# Hall’s Marriage Theorem

Hall’s Marriage Theorem gives conditions on when the vertices of a bipartite graph can be split into pairs of vertices corresponding to disjoint edges such that every vertex in the smaller class is accounted for. Such a set of edges is called a matching. If the sizes of the vertex classes are equal, then the matching naturally induces a bijection between the classes, and such a matching is called a perfect matching.

The number of possible perfect matchings of $K_{n,n}$ is n!, which is a lot to check. Since it’s useful to have bijections, it’s useful to have matchings, so we would like a simple way to check whether a bipartite graph has a matching. Hall’s Marriage Theorem gives a way to reduce the number of things to check to $2^n$, which is still large. However, much more importantly, the condition for the existence of a matching has a form which is much easier to check in many applications. The statement is as follows:

Given bipartite graph G with vertex classes X and Y, there is a matching of X into Y precisely when for every subset $A\subset X$, $|\Gamma(A)|\ge |A|$, where $\Gamma(A)$ is the set of vertices joined to some vertex in A, called the neighbourhood of A.

Taking A=X, it is clear that $|Y|\ge |X|$ is a necessary condition for the result to hold, unsurprisingly. Perhaps the most elementary standard proof proceeds by induction on the size of X, taking the smallest A to give a contradiction, then using the induction hypothesis to lift smaller matchings up to the original graph. This lifting is based on the idea that a subset relation between sets induces a subset relation between their neighbourhoods.

In this post, I want to consider this theorem as a special case of the Max-Flow-Min-Cut Theorem, as this will support useful generalisations much more easily. The latter theorem is a bit complicated notationally to set up, and I don’t want it to turn into the main point of this post, so I will summarise. The Wikipedia article, and lots of sets of lecture notes are excellent sources of more detailed definitions.

The setting is a weakly-connected directed graph, with two identified vertices, the source, with zero indegree, and the sink, with zero outdegree. Every other vertex lies on a path (not necessarily unique) between the source and the sink. Each edge has a positive capacity, which should be thought of as the maximum volume allowed to flow down the edge. A flow is a way of assigning values to each edge so that they do not exceed the capacity, and there is volume conservation at each interior vertex. That is, the flow into the vertex is equal to flow out of the vertex. The value of the flow is the sum of the flows out of the source, which is necessarily equal to the sum of flows into the sink.

A cut is a partition of the vertices into two classes, with the source in one and the sink in the other. The value of a cut is then the sum of the capacities of any edges going from the class containing the source to the class containing the sink. In most examples, the classes will be increasing, in the sense that any path from source to sink changes class exactly once.
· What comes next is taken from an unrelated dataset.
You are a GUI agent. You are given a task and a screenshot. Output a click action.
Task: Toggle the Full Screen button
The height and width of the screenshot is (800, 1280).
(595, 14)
The Max-Flow-Min-Cut Theorem asserts that the maximum value of a flow through the system is equal to the minimum value of a cut. The proof is elementary, though it relies on defining a sensible algorithm to construct a minimal cut from a maximal flow that is not going to be interesting to explain without more precise notation available.
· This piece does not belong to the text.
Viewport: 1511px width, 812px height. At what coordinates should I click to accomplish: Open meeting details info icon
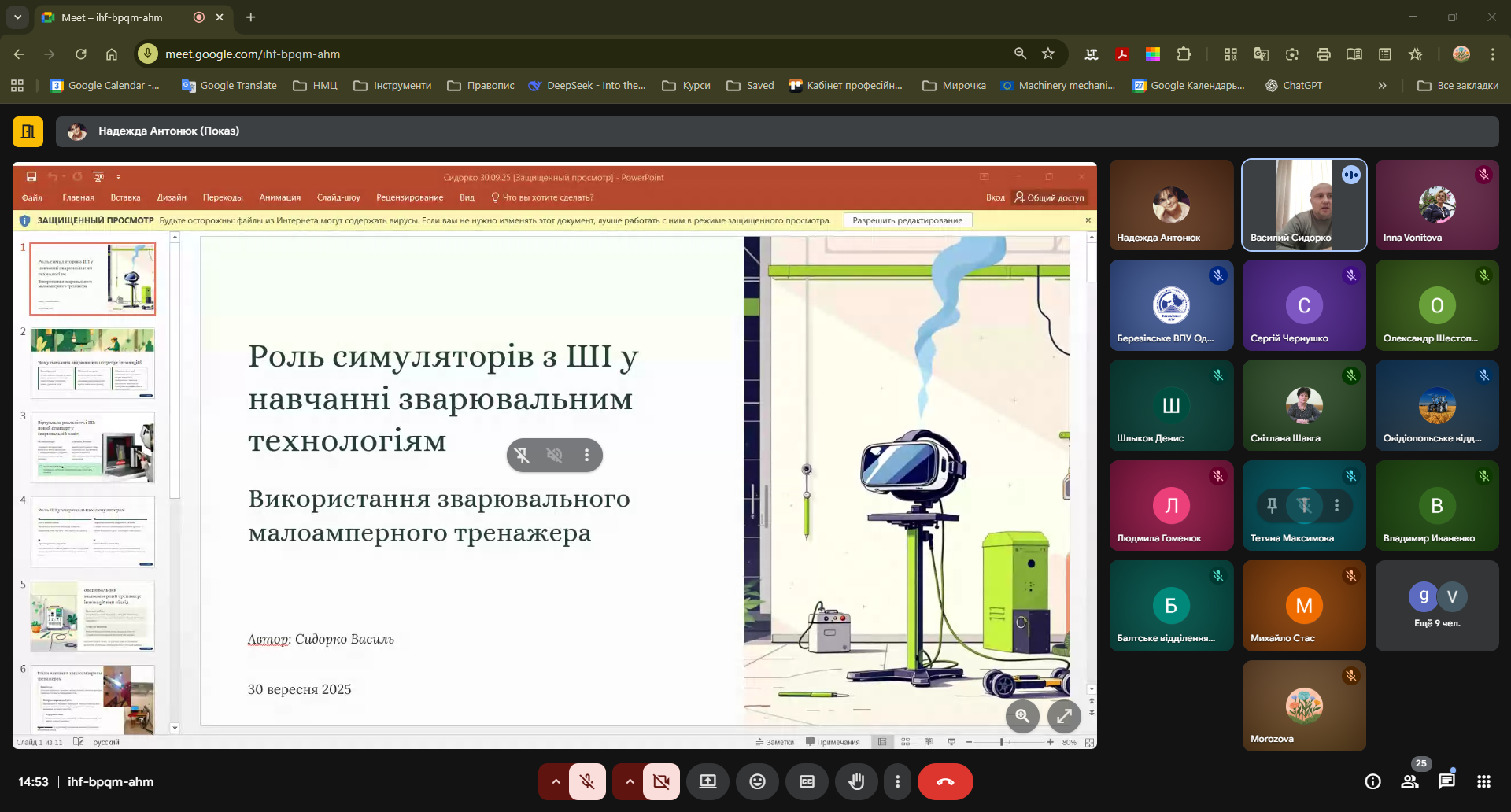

First we explain why Hall’s Marriage Theorem is a special case of this result. Suppose we are given the setup of HMT, with edges directed from X to Y with infinite capacity. We add edges of capacity 1 from some new vertex x_0 to each vertex of X, and from each vertex of Y to a new vertex y_0. The aim is to give necessary and sufficient conditions for the existence of a flow of value |X|. Note that one direction of HMT is genuinely trivial: if there is a matching, then the neighbourhood size condition must hold. We focus on the other direction. If the maximum flow is less than |X|, then there should be a cut of this size as well. We can parameterise a cut by the class of vertices containing the source, say S. Let A=SnX. If $\Gamma(A)\not\subset S$, then there will be an infinite capacity edge in the cut. So if we are looking for a minimal cut, this should not happen, hence $\Gamma(A)\subset S$ if S is minimal. Similarly, there cannot be any edges from X\A to $\Gamma(A)$. The value of the cut can then be given by

$|\Gamma(A)|+|X|-|A|$, which is at least |X| if the neighbourhood size assumption is given. Note we can use the same method with the original edges having capacity one, but we have to track slightly more quantities.

This topic came up because I’ve been thinking about fragmentation chains over this holiday. I have a specific example concerning forests of unrooted trees in mind, but won’t go into details right now. The idea is that we often have distributions governing random partitions of some kind, let’s say of [n]. Conditioning on having a given number of classes might give a family of distributions $P_{n,k}$ for the partitions of [n] into k parts. We would be interested to know how easy it is to couple these distributions in a nice way. One way would be via a coalescence or fragmentation process. In the latter, we start with [n] itself, then at each step, split one of the parts into two according to some (random, Markovian) rule. We are interested in finding out whether such a fragmentation process exists for a given distribution.

It suffices to split the problem into single steps. Can we get from $P_{n,k}$ to $P_{n,k+1}$?

The point I want to make is that this is just a version of Hall’s Marriage Theorem again, at least in terms of proof method. We can take X to be the set of partitions of [n] into k parts, and Y the set of partitions into (k+1) parts. Then we add a directed edge with infinite capacity between $x\in X$ and $y\in Y$ if y can be constructed from x by breaking a part into two. Finally, we connect a fresh vertex x_0 to each edge in X, only now we insist that the capacity is equal to $P_{n,k}(x)$, and similarly an edge from y to y_0 with capacity equal to $P_{n,k+1}(y)$. The existence of a fragmentation chain over this step is then equivalent to the existence of a flow of value 1 in the directed graph network.

Although in many cases this remains challenging to work with, which I will explore in a future post perhaps, this is nonetheless a useful idea to have in mind when it comes to deciding on whether such a construction is possible for specific examples.